Despite the trade and geopolitical uncertainties, the current environment is quite favourable for the IT industry, and notably B2B services. The industry is enjoying Goldilocks conditions with the impulse of AI technology, which is only at an early stage of its development and far from having unlocked its full potential in terms of efficiency and productivity benefits, but also a broad-based digital update of the manufacturing industry, including an increasing reliance on data-driven operations and software-enhanced processes. The stars are perfectly aligned as lower interest rates in key developed countries should encourage companies to increase their investments while the rapid development of so-called “disruptive” technology such AI is expected to drive capital into IT spending. We expect the average annual growth of global IT spending at 5-7% over 2025-2027, but we see a higher demand in both the US and Europe due to an expected catch-up in the capex cycle after the temporary freeze during the 2022-2023 inflationary period. We expect a slightly more moderate demand in Asia as the tightening of trade conditions between the US and the rest of the world and overall concerns over technology transfers between the US and China, which are both competing for AI leadership, threaten to weigh on IT spending.
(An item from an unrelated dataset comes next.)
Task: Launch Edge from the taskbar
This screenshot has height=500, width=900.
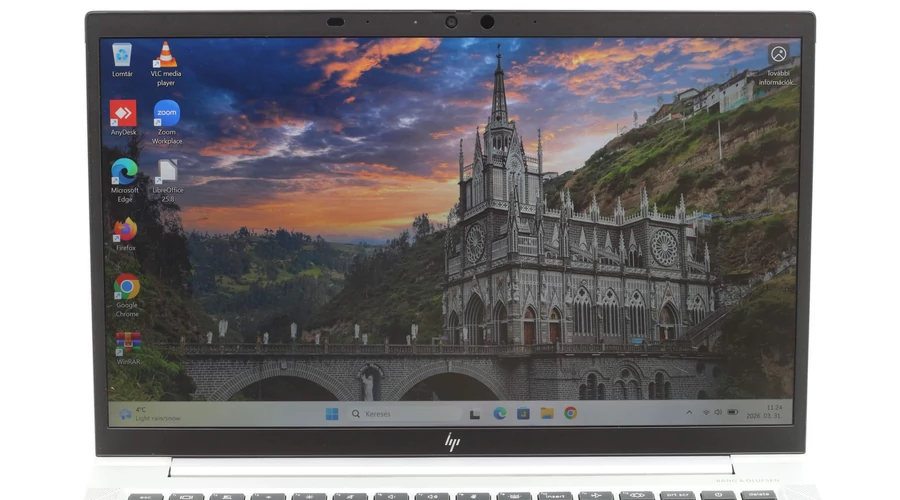Action: 499,413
Services are expected to collect most of the incremental increase in IT spending in the short and mid run as low maturity and expensive costs of AI-powered machines should curb heavy corporate investment into hardware. As a result, software and to a lesser extent advisory services are expected to take the lion’s share of the likely IT investment boom in the coming years, and should expand annually by over +10% on average in major markets by 2027. The steep learning curve for corporates on digital and AI solutions that not only increase their efficiency but for some of them materially change their operating models assume a strong and sustainable demand for IT expertise and training. Paradoxically, the recent inflationary period turns out to have had positive side effects for the industry as higher operating costs and tighter cash management requirement should force companies to focus further on profitability and efficiency, and as a result resort more to automation and digital solutions to reach that goal. This is clearly a growth leverage that software and AI specialists will benefit from.
The ongoing digitalization of the global economy puts personal data as a key input to increase efficiency, reduce operating and logistic costs, improve business processes and anticipate risks, but also to gain B2C market share by developing more custom-tailored products and services. The outstanding expansion of data across the globe and its increasing strategic role should ensure a bright outlook for cybersecurity software and also cloud services, under the condition of a ramp-up of data center capacities worldwide as expected.
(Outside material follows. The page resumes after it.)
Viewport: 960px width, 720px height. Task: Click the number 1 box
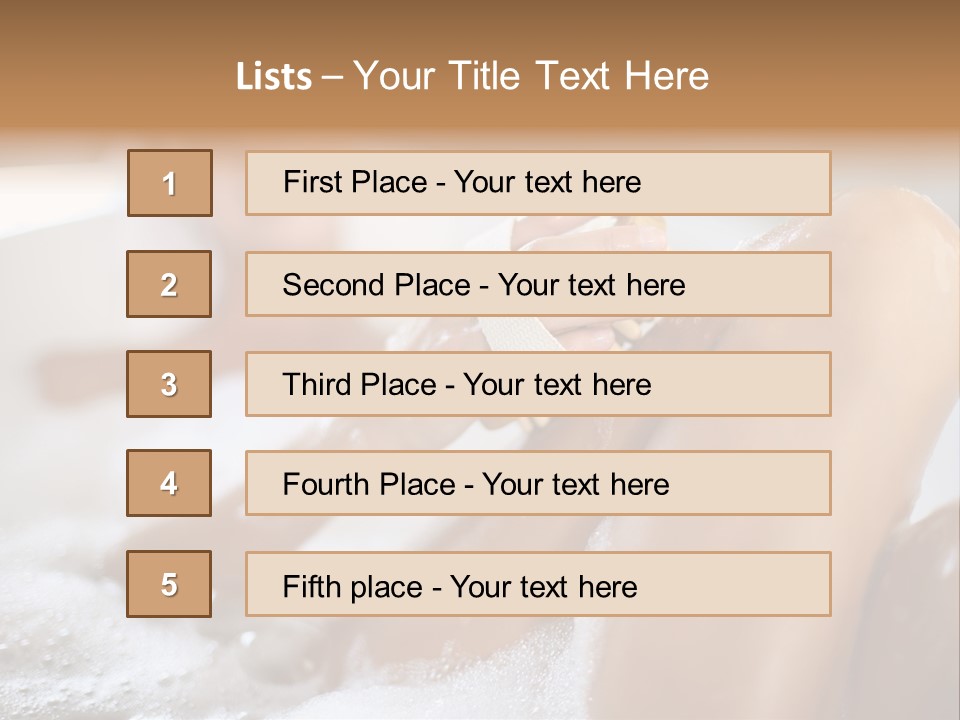(x=170, y=183)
Amid potential pitfalls, the industry will have to monitor closely the regulatory framework that is being tightened by national governments and sub-sovereign administrations, notably in Europe where data privacy and protection is a key priority for political forces. Looser regulations in the US for AI and cloud services should inversely favour a deeper integration of those technologies in the economy, although this could bring about a higher disruption risk due to technology breakage and/or cyber-attacks. The high concentration of cutting-edge semiconductor conception and production capacities, as well as the most efficient AI technology, amid a couple of US and Chinese hyperscalers is another source of risk for the industry, specifically in Europe where technology dependency is elevated. The digital step-up of the economy should also come along with an incremental increase of infrastructure and power capacities to limit shutdown risks.
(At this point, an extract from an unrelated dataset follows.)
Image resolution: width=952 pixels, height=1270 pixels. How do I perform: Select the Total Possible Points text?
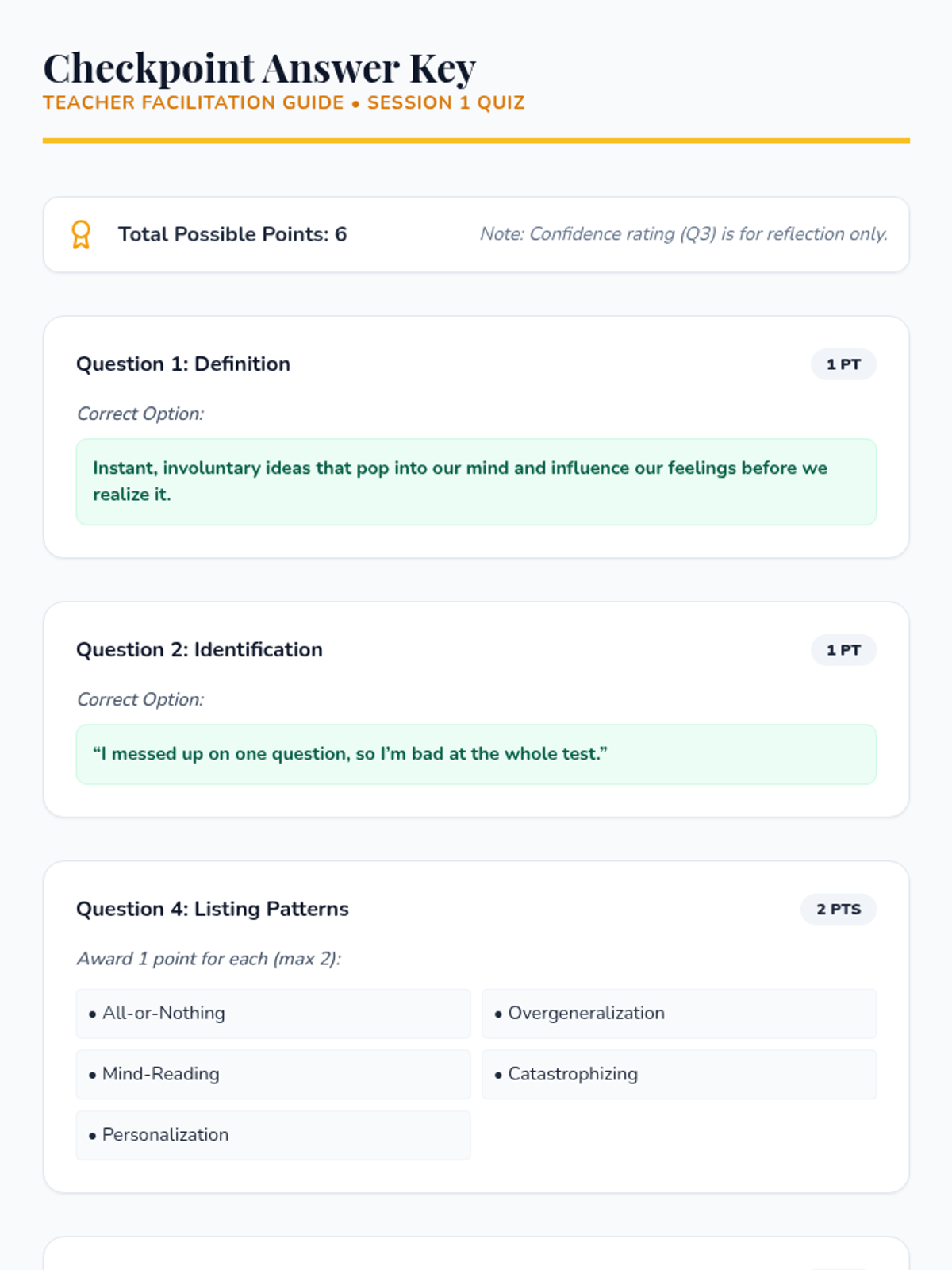[232, 234]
Industry leaders should continue to secure very attractive margins near or above 20% and the gradual penetration of highly profitable AI-related businesses is expected to incrementally shore up profits. Inversely, smaller players could suffer from tense competition and widening divergences in terms of technology specialization into software and advisory segments. The programming segment could also suffer from a deterioration of profits (5-10% margin) due to the increasing performance of AI-inferred platforms.